Lava domes evolve unpredictably, due to non-linear dynamics caused by crystallization and outgassing of the highly viscous lava in the dome's conduit. Domes undergo various processes such as growth, collapse, solidification and erosion.

Lava domes grow by endogenic dome growth or exogenic dome growth. The former implies the enlargement of a lava dome due to the influx of magma into the dome interior, and the latter refers to discrete lobes of lava emplaced upon the surface of the dome. It is the high viscosity of the lava that prevents it from flowing far from the vent from which it extrudes, creating a dome-like shape of sticky lava that then cools slowly in-situ. Spines and lava flows are common extrusive products of lava domes. Domes may reach heights of several hundred meters, and can grow slowly and steadily for months (e.g. Unzen volcano), years (e.g. Soufrière Hills volcano), or even centuries (e.g. Mount Merapi volcano). The sides of these structures are composed of unstable rock debris. Due to the intermittent buildup of gas pressure, erupting domes can often experience episodes of explosive eruption over time. If part of a lava dome collapses and exposes pressurized magma, pyroclastic flows can be produced. Other hazards associated with lava domes are the destruction of property from lava flows, forest fires, and lahars triggered from re-mobilization of loose ash and debris. Lava domes are one of the principal structural features of many stratovolcanoes worldwide. Lava domes are prone to unusually dangerous explosions since they can contain rhyolitic silica-rich lava.

* _Work required_: Continue the lava dome passage from its last sentence, in the same style.

* _Records supplied_:
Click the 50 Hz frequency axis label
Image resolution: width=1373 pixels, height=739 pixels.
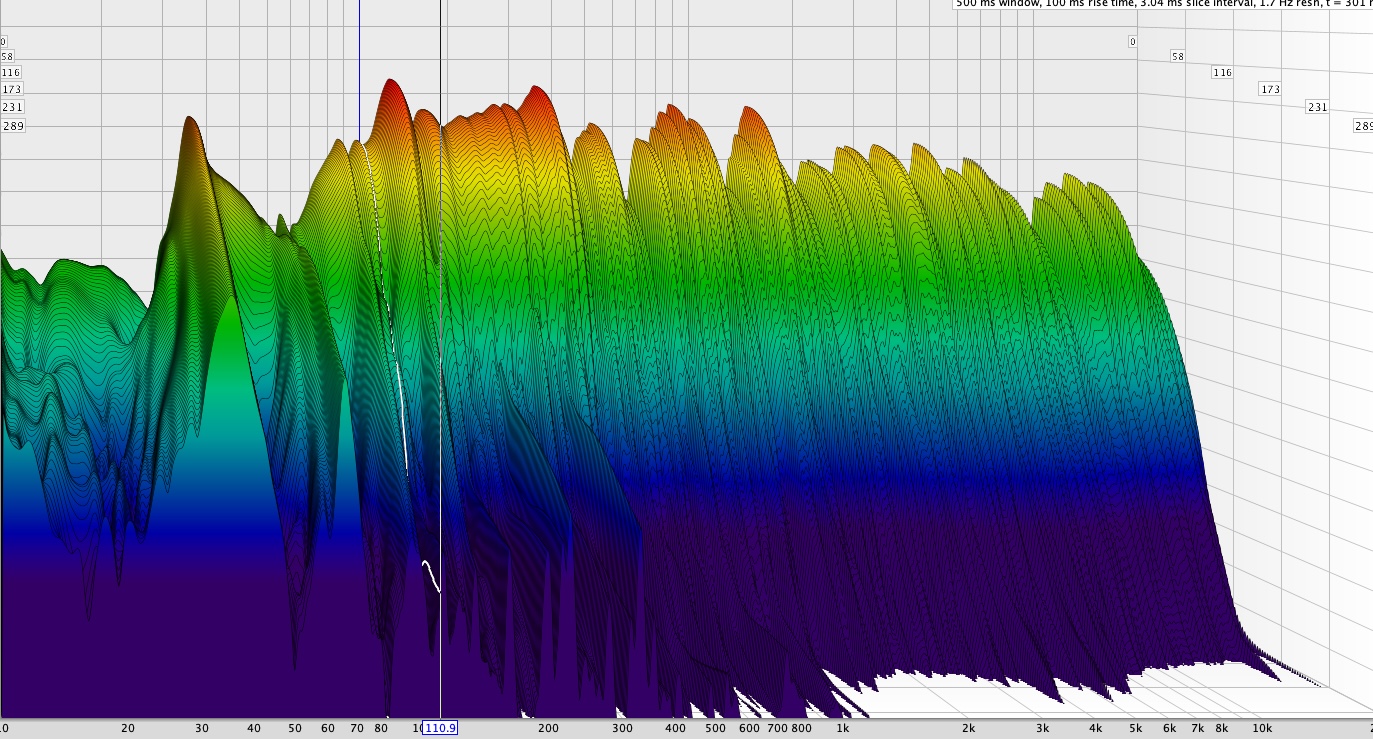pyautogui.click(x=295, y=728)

--

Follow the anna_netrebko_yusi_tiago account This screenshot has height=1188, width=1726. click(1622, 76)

* _Answer_:
Characteristics of lava dome eruptions include shallow, long-period and hybrid seismicity, which is attributed to excess fluid pressures in the contributing vent chamber. Other characteristics of lava domes include their hemispherical dome shape, cycles of dome growth over long periods, and sudden onsets of violent explosive activity. The average rate of dome growth may be used as a rough indicator of magma supply, but it shows no systematic relationship to the timing or characteristics of lava dome explosions.

Gravitational collapse of a lava dome can produce a block and ash flow.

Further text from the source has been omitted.